Lorsque Tian Sen, un jeune Chinois d’une vingtaine d’années,
embarque sur le Ming Sing 23, il ne sait pas encore que c’est pour vivre un
enfer. Comme les deux cents autres passagers clandestins de ce cargo miteux et
rouillé, il fuit une Chine sans perspectives pour rejoindre Haïti, puis de là,
l’Amérique, promesse utopique d’un avenir meilleur. Mais, au fond de lui-même,
il n’est pas certain de ses réelles motivations et ce long voyage en mer va
constituer pour lui, au-delà des épreuves terribles qui vont le joncher, un
moyen d’y voir clair sur lui-même, sur ce qu’il désire être, sur l’acceptable
ou non, sur ceux dont il découvrira, au loin, qu’il les aime et qu’il n’aurait
jamais dû les quitter.
Logés à fond de cale avec interdiction de se montrer lorsque
l’immonde rafiot croise les côtes, les deux cents malheureux vont se trouver
livrés à la seule volonté d’un homme, le véritable maître à bord, Yap-Chef de
bateau comme ils ne vont pas tarder à le surnommer.

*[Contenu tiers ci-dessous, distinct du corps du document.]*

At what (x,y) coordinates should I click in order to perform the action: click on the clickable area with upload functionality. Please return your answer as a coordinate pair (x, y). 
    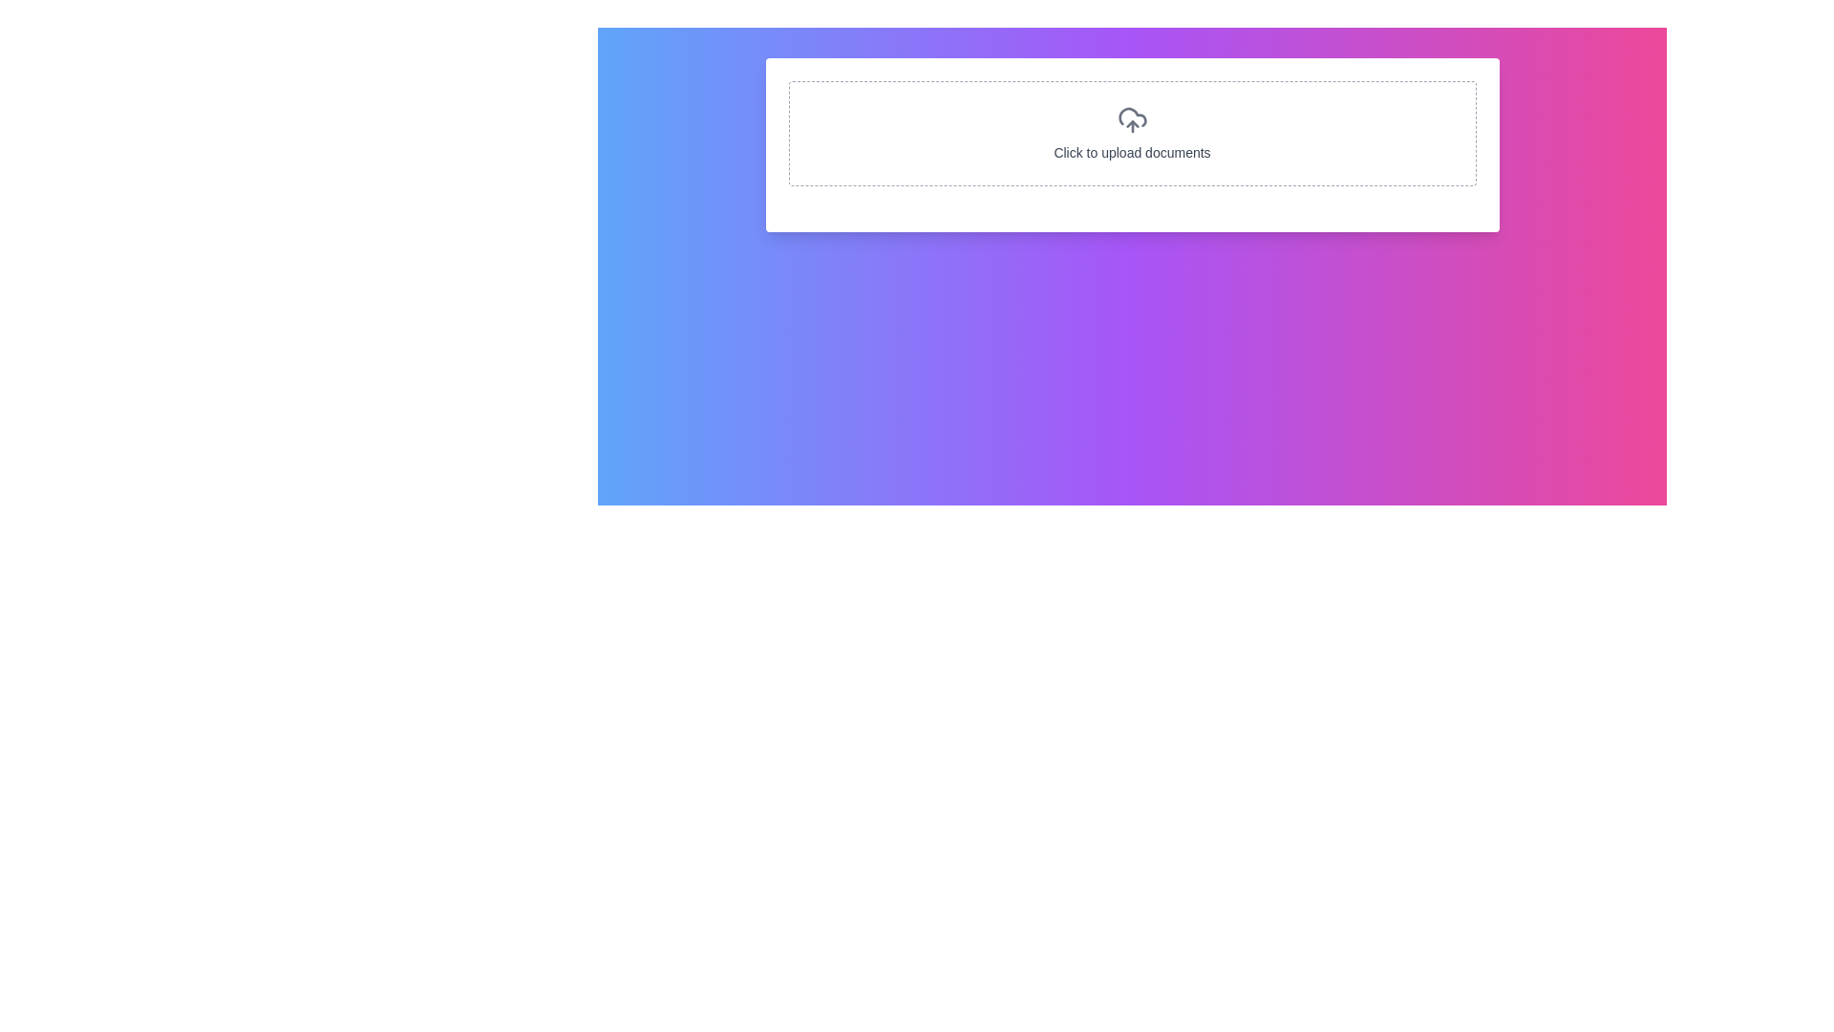
    Looking at the image, I should click on (1132, 132).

Dès qu’ils seront au large commenceront les coups, les
brimades, les confiscations. Yap fait régner une terreur constante pour les
garder sous son contrôle. En les sous-alimentant, en refusant de soigner les
malades de plus en plus nombreux faute de conditions sanitaires minimales, il
compte s’assurer une domination sans partage avec un équipage et un capitaine à
sa merci. Yap est un homme de peu de foi que Ming Sing va peu à peu décoder en
tentant de l’apprivoiser. Cet ancien garde rouge a fait du trafic de boat
people un business et sa spécialité semble bien être un voyage sans retour qui
sème les cadavres à la mer au fur et à mesure que la maladie, la sauvagerie ou
la violence frappent.
Plus les jours passent, plus l’angoisse monte. Une angoisse
entretenue par la manipulation, Yap n’hésitant pas à alterner faveurs et
punitions pour mieux monter les clandestins les uns contre les autres, juguler
toute tentative de mutinerie qui pourtant finira par arriver avant d’avorter
confusément.
Pour beaucoup parmi les clandestins comme les membres
d’équipage, la mort sera au bout de la poupe et le voyage une totale
désillusion au fur et à mesure que les jours passent, que la nourriture
s’avarie, que le fuel s’épuise sans la moindre terre en vue.
Chaque jour qui s’écoule offre au jeune Tian Sen l’occasion
de mûrir. Lui qui se réfugiait sous le casque de son walk-man pour s’isoler de
l’horreur et des autres ne pourra plus fuir lorsque l’appareil finira par
rendre l’âme. Lui qui aura vainement tenté de protéger certains des maltraités,
de les soigner avec les moyens du bord, de leur offrir une cérémonie funéraire
dans la tradition va apprendre à se jouer des autres, à survivre alors que tout
autour la mort rôde. Au bout du compte, c’est un homme aguerri qui aura survécu
aux multiples pièges tendus, aura appris la ruse tout en gardant intacte son
âme, ayant refusé les compromissions, qui émergera.
Carl de Souza aura trouvé là un thème poignant pour son
roman. On regrettera cependant un certain manque de maîtrise littéraire, une
absence de souffle, voire, parfois, une certaine confusion dans l’intrigue qui
font que ce livre, qui aurait pu être excellent, n’en est au mieux que bon.